Emergent quasicrystals in strongly correlated systems

Abstract

Commensurability is of paramount importance in numerous strongly interacting electronic systems. In the Fractional Quantum Hall effect, a rich cascade of increasingly narrow plateaux appear at larger denominator filling fractions. Rich commensurate structures also emerge, at certain filling fractions, in high temperature superconductors and other electronic systems. A natural question concerns the character of these and other electronic systems at irrational filling fractions. Here we demonstrate that quasicrystalline structures naturally emerge in these situations, and trigger behaviors not typically expected of periodic systems. We first show that irrationally filled quantum Hall systems cross over into quasiperiodically ordered configuration in the thin-torus limit. Using known properties of quasicrystals, we argue that these states are unstable against the effects of disorder, in agreement with the existence of quantum Hall plateaux.
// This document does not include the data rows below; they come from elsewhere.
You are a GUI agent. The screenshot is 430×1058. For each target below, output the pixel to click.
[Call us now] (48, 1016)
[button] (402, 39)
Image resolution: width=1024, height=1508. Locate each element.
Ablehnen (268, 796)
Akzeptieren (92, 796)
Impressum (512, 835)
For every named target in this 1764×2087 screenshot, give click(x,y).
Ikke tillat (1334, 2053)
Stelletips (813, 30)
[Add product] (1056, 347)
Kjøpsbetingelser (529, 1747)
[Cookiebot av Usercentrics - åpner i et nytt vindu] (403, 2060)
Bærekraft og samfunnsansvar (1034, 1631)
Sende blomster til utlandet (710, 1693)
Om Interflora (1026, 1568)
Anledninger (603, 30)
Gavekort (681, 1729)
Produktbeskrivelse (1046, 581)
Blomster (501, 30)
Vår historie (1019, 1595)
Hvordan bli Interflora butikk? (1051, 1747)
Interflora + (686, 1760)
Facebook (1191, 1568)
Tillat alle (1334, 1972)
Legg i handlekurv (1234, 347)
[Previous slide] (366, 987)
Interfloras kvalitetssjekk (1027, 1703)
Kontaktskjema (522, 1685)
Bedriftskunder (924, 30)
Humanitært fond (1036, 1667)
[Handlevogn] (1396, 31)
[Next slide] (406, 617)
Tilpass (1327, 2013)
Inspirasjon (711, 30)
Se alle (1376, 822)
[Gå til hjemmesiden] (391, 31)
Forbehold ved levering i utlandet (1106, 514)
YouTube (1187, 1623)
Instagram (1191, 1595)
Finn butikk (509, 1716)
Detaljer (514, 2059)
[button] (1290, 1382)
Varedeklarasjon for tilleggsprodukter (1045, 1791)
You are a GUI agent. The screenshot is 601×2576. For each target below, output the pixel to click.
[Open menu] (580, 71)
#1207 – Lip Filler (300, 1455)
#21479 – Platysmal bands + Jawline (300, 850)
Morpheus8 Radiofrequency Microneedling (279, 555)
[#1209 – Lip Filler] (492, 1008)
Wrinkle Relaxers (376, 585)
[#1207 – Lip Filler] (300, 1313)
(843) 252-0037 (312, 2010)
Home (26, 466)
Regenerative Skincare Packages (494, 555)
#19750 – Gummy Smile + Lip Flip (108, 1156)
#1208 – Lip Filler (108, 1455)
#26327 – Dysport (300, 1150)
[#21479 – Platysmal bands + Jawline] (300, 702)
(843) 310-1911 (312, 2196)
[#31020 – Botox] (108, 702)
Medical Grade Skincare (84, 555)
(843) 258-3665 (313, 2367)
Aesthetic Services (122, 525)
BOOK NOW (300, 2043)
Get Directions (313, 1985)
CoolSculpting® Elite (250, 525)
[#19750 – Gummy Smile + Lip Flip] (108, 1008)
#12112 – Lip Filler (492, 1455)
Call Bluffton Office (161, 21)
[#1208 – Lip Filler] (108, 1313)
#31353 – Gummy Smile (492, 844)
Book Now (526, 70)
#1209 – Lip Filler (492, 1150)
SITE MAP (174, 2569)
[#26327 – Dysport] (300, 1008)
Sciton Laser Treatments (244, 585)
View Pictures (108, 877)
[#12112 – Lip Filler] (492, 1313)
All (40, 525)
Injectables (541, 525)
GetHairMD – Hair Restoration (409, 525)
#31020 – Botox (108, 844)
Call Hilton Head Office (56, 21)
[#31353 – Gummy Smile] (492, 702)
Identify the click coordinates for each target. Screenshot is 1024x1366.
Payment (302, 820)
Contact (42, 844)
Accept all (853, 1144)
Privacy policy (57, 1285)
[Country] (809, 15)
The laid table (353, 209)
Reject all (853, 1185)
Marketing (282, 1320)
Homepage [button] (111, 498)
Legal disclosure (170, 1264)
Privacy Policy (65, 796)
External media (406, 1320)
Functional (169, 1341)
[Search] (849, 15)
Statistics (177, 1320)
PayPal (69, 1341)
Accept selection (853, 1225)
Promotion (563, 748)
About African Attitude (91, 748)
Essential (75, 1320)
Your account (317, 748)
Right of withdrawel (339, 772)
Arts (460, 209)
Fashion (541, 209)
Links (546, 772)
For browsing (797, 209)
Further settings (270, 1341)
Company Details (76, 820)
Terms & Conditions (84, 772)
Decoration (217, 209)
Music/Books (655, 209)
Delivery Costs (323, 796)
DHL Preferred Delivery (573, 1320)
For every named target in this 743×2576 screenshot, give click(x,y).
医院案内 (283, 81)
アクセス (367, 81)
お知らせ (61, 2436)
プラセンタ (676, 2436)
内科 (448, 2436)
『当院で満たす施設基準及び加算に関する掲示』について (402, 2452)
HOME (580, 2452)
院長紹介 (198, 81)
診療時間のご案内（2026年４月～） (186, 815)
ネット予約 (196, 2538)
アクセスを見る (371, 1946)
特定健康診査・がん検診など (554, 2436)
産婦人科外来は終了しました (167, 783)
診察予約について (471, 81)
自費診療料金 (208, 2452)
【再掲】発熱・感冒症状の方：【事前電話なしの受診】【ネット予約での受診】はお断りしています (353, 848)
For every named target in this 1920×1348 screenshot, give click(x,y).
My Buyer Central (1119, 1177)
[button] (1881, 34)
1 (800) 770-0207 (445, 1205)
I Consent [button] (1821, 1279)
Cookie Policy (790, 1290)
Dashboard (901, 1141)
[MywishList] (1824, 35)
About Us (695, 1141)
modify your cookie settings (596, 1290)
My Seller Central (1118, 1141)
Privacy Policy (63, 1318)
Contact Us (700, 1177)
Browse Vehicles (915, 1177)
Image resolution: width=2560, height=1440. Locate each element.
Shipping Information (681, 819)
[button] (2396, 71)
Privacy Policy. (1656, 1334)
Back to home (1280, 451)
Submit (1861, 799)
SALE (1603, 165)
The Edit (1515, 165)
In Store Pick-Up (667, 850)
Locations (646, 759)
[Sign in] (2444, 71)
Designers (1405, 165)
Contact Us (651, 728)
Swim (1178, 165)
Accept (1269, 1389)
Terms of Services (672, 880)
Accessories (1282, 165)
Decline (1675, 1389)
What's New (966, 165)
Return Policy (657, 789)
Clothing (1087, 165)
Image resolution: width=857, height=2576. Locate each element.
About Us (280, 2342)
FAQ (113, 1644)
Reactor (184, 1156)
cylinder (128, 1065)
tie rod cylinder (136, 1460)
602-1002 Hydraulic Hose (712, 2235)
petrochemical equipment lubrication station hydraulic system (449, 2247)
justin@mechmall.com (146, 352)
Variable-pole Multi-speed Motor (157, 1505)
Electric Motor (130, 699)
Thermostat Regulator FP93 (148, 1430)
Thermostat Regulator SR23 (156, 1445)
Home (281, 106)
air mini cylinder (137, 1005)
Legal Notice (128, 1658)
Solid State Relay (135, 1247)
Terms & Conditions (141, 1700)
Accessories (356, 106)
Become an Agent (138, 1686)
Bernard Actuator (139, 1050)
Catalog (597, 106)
We then study analogous physical situations in a system of cold Rydberg atoms placed on an optical lattice. Such an experimental setup is generally disorder free, and can therefore be used to detect the emergent quasicrystals we predict. We discuss similar situations in the Falicov-Kimball model, where known exact results can be used to establish quasicrystalline structures in one and two dimensions. We briefly speculate on possible relations between our theoretical findings and the existence of glassy dynamics and other features of strongly correlated electronic systems.